Some interesting places in Rovaniemi to start with

Rovaniemi and its sights

A good start when you want to explore Lapland is to visit Rovaniemi, the capital of Lapland. That was the way I started. After I first arrived I started strolling around along the streets in the city center, visited parks and walked along the riverside of Kemijoki. Kemijoki is the river flowing down from the northeast of Lapland and it joins together with Ounasjoki; the river that flows down to Rovaniemi from the northwest. Kemijoki river flows right through the city of Rovaniemi and the riversides of Kemijoki are often objects to happenings in Rovaniemi.

I am not going to deeper describe where Rovaniemi is and what is called Lapland in the land of Finland. I presume the information about these facts are found on other web pages. I am simply going to describe to you how to get along in Rovaniemi and other places i Lapland. I am going to tell you about my excursions and visits and the things I have been doing here. As I have lived here for about 7 years now I think I am very well capable of doing that to you.

In the center of Rovaniemi you can visit the magnificent Museum Arktikum; the Lapland history museum, which is also an Arctic Science Center. As a newcomer in Rovaniemi and Lapland you find a lot of useful information there. It is a good place to start. The history of Rovaniemi is amazing. Not the least the fact it was burned down by the Germans in the end of WW II. After visiting Arktikum you know a lot more why the city of Rovaniemi has become what it is today. In the museum there is a map of the city showing how it looked like before and after the second world war.


The big bridge that joins the city of Rovaniemi to the east part of the city where the Ounasvaara hill is situated, is called the “Lumberjack Candle Bridge”. It symbolizes the workers who used to work hard in the forests many years ago. The light highest up on the bridge symbolizes the fire the lumberjacks used to keep to warm them up and give them light in the forest camps.


Close to Arktikum you fin also Pilke; a center for northern forest science. Rovaniemi and Lapland have a long history with forest industries and lumber jacks. The exhibition in Pilke is really interesting, and there is something for everyone and for every age! You can even sing karaoke in there and play with small cars or pretend you are a hunter and shoot down birds and animals in the wood.

Did you know the city plan of Rovaniemi is named the “reindeer antler plan”? The famous Finnish architect Alvar Aalto made the reconstruction plan for the city after it was destroyed by the Germans in 1944-45. The plan has a shape of a reindeer’s head with its horns. I do not know of any other city plan that is that interesting and exclusive!

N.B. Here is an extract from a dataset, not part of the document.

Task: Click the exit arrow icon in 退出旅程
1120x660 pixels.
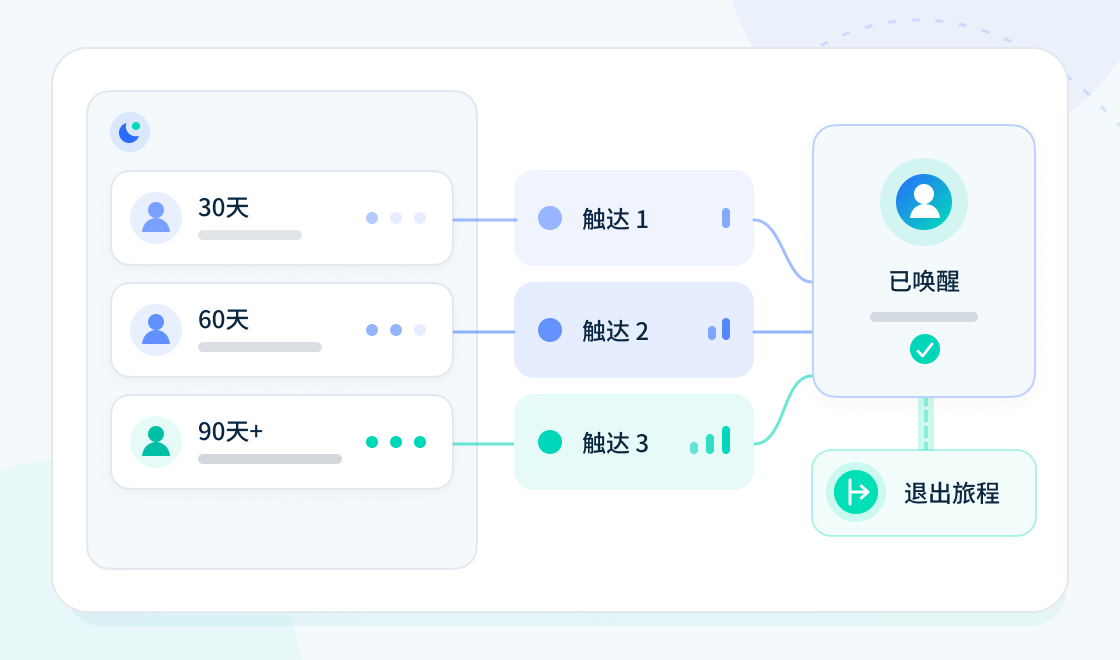Action: 856,492
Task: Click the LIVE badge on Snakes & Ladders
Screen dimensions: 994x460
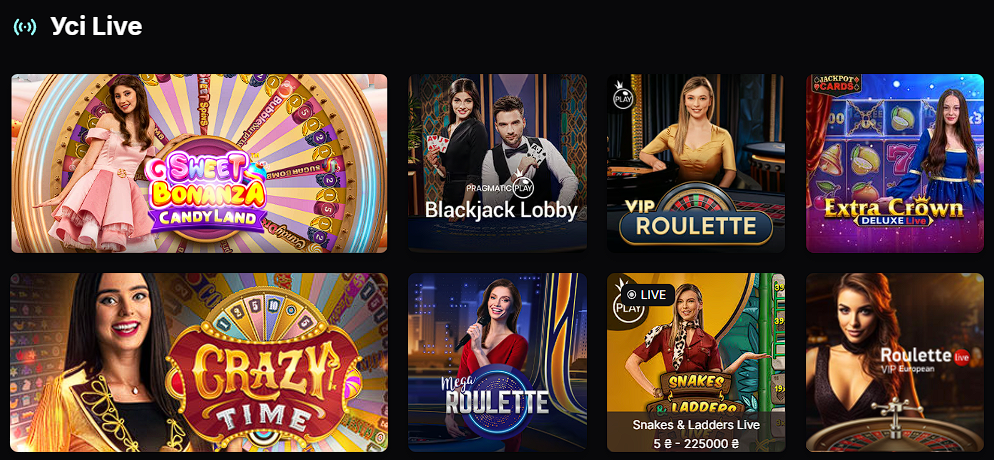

The Art Museum of Rovaniemi you find in the Korundi house of Culture on Lapinkävijäntie 4 in the city center. In the art museum there are changing interesting exhibitions and the culture house offers all kinds of concerts and there is always some upcoming event to look forward to. Check out the event calendar on the home page of Korundi.

Rovaniemi is also called the official home town of Santa Claus. Outside the city center, along road nr 4, on the Arctic circle, on your way towards north and Ivalo, you find the Santa Claus Village. There you can visit Santa every single day during the year, get a photo together with Santa and also listen to Christmas carols and shop for Christmas decorations all the year round. During winter season you can also see reindeer there and go for reindeer and husky rides around in the village. Nearby Santa’s office is also the Santa Claus Post office, where all the letters from children all over the world arrive. The letters are sorted by the elves according to from which country they are sent and Santa himself answers the letters.


Within walking distance from Santa Claus Village is SantaPark. The amazing amusement park down in a cave is open during winter from the end of November to the middle of January. During the summer season it is open for visitors from the end of June to the middle of August. This video from inside SantaPark shows you a little of what to expect of your visit there. Definitely worth a visit! You will get the real Christmas spirit and forget about all the other world outside the cave. The elves will take you for a fairytale trip you never will forget.